Please retype the listing, starting at the line that contains "Viewport: 1166px width, 265px" and ending at the end of the listing. Leave the pictures out.

Records of locating words and elements:
++++++++++

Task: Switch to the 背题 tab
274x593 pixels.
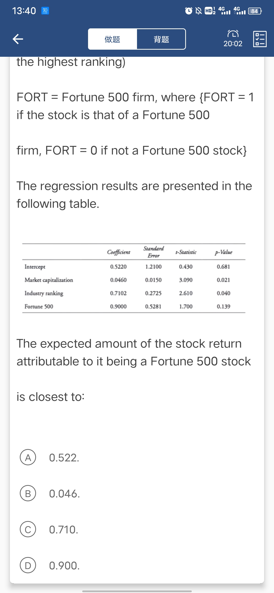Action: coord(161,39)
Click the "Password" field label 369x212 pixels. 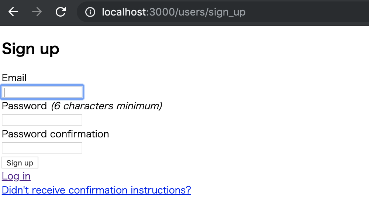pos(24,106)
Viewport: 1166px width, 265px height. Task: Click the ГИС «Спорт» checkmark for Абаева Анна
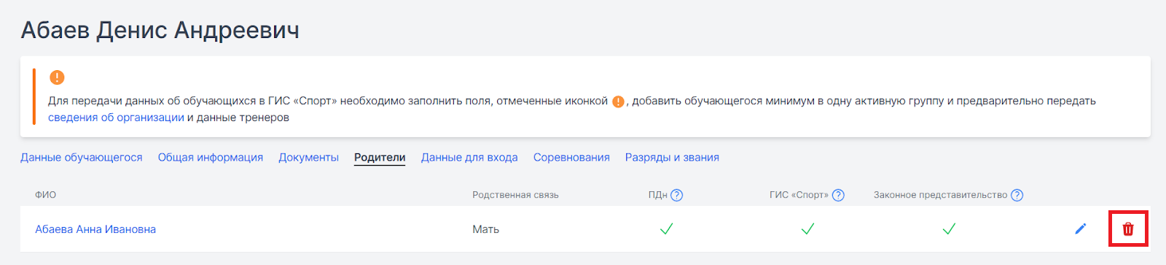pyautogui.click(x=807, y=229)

++++++++++

◆ **Solution**:
Viewport: 1166px width, 265px height. Task: Click the ГИС «Спорт» checkmark for Абаева Анна
pyautogui.click(x=807, y=229)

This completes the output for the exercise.